Struggle-La Lucha: Kisha, can you tell us a little about your background? How did you become an activist?

Kisha James: I am an enrolled member of the Wampanoag Tribe of Gayhead Aquinnah and Oglala Lakota. Both of my parents are activists, so it seems natural to me that I would also be one, and I spent much of my youth attending demonstrations and political meetings. 

However, I first started becoming politically active as a reaction to the neoliberal school environments I found myself in, the blind patriotism and pro-war fervor that characterized the political climate of the early 2000s, and the writings of Lenin (beginning in high school). 

In terms of activism, I started small. I organized a group of my fellow kindergarteners to refuse to stand for the Pledge of Allegiance after explaining (in the language of young children) that the U.S. flag represented (to me) the theft of Native lands, the genocide of my ancestors and the deaths of millions of people in the name of U.S. imperialism. Needless to say, this got me into a lot of trouble, and I was told that I was “indoctrinating” my fellow classmates, as if the Pledge of Allegiance is not itself a form of indoctrination. 

Other notable incidents from my childhood that I consider politically formative include my brother being physically dragged out of a pro-war assembly for shouting “Bring the troops home now!” when he was 6, being sent to the principal’s office for refusing to vote in a mock election in first grade (even then I knew that bourgeois elections were not the be-all and end-all), being forced to sing a song honoring Columbus in kindergarten, being told I could not write a short story about the Israeli occupation of Palestine in fourth grade (I went ahead and wrote it anyway), and getting my school to recognize Indigenous Peoples Day instead of Columbus Day in middle school. 
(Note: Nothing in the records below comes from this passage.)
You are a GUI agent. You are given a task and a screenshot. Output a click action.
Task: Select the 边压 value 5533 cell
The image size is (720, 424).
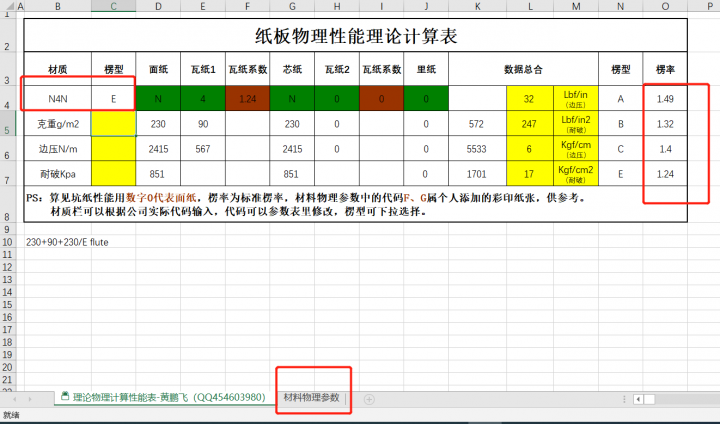[477, 149]
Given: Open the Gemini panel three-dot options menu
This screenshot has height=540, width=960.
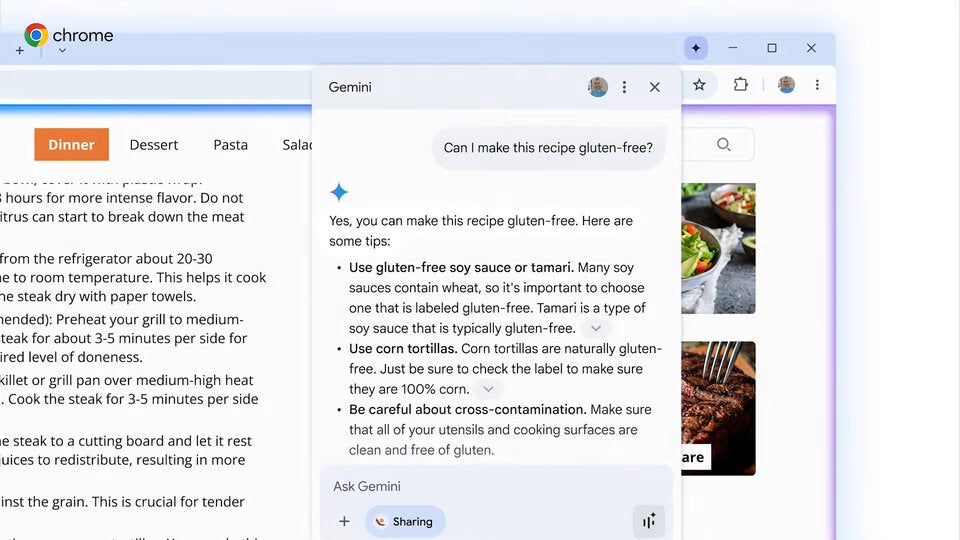Looking at the screenshot, I should [625, 87].
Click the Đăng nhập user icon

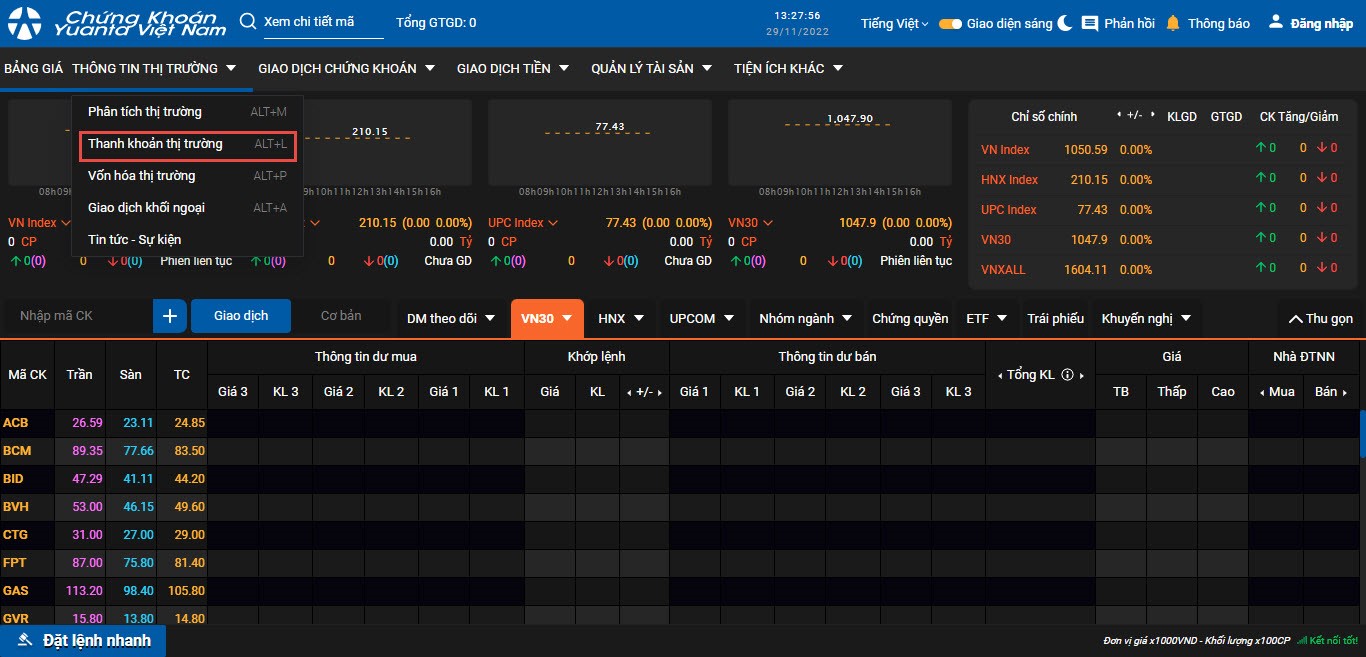click(1275, 22)
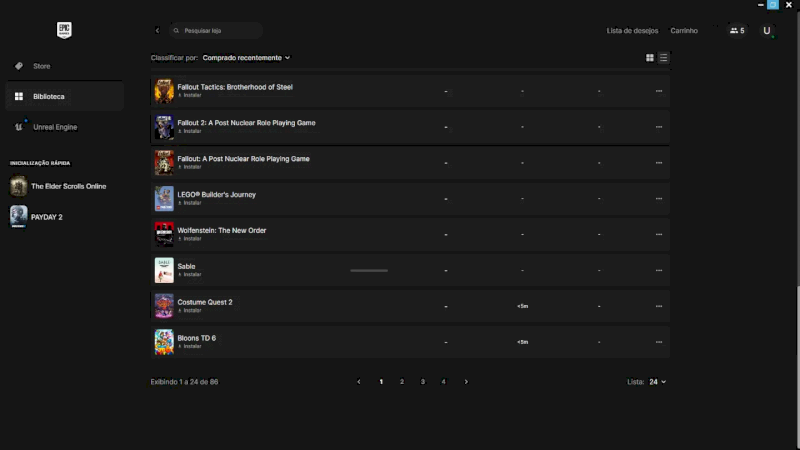The height and width of the screenshot is (450, 800).
Task: Open the friends list icon
Action: tap(737, 31)
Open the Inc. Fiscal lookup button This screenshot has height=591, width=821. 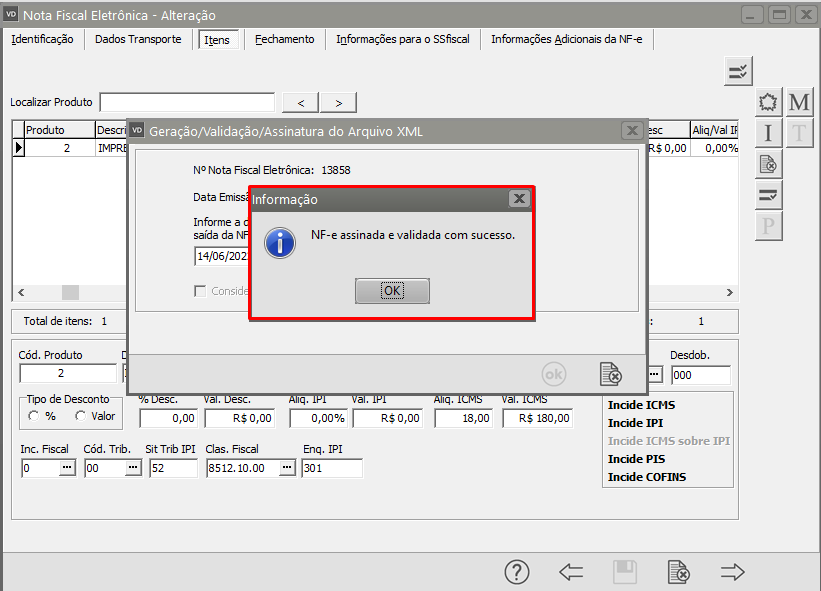click(x=67, y=468)
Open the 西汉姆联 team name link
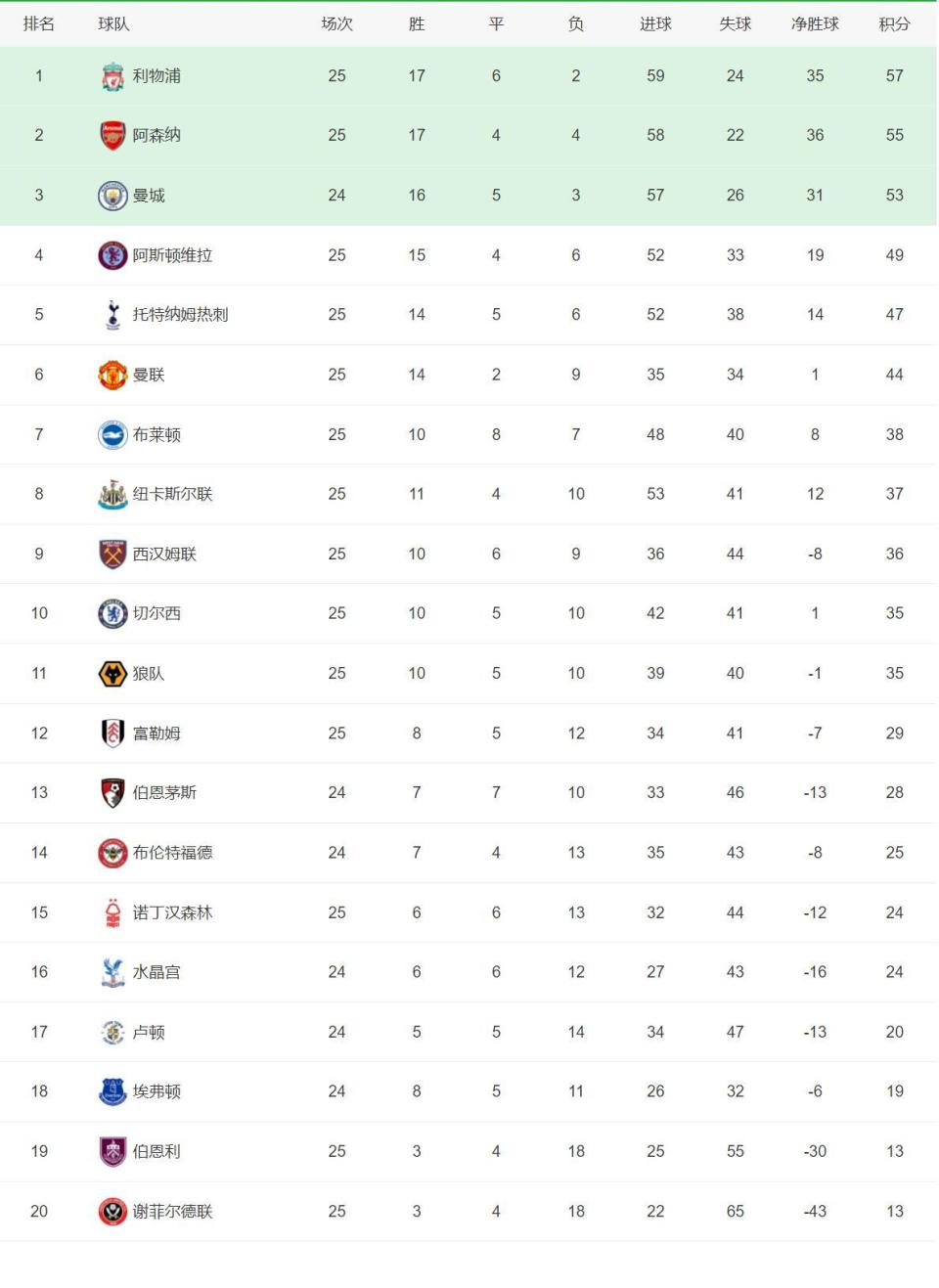939x1288 pixels. (x=164, y=555)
In terms of formal political activism and organizing, I first began in high school by assisting with the statewide Indigenous Peoples Day campaign in Massachusetts, as well as helping to organize the National Day Of Mourning, an anti-Thanksgiving protest that was founded by my grandfather, and which has been happening annually since 1970.

SLL: You’re the president of the Wellesley College Native American Student Association (NASA), which has recently been in the news for protesting the administration’s decision to have only white professors teach Indigenous Studies. Can you tell us about that struggle and your experience as a Native person at the college?

KJ: Wellesley College has never been a good place for Indigenous people, but it has gotten worse this past year in my opinion. Sometimes, it feels like Wellesley is slowly draining the life out of me and the other Native students by placing immense burdens on our shoulders. 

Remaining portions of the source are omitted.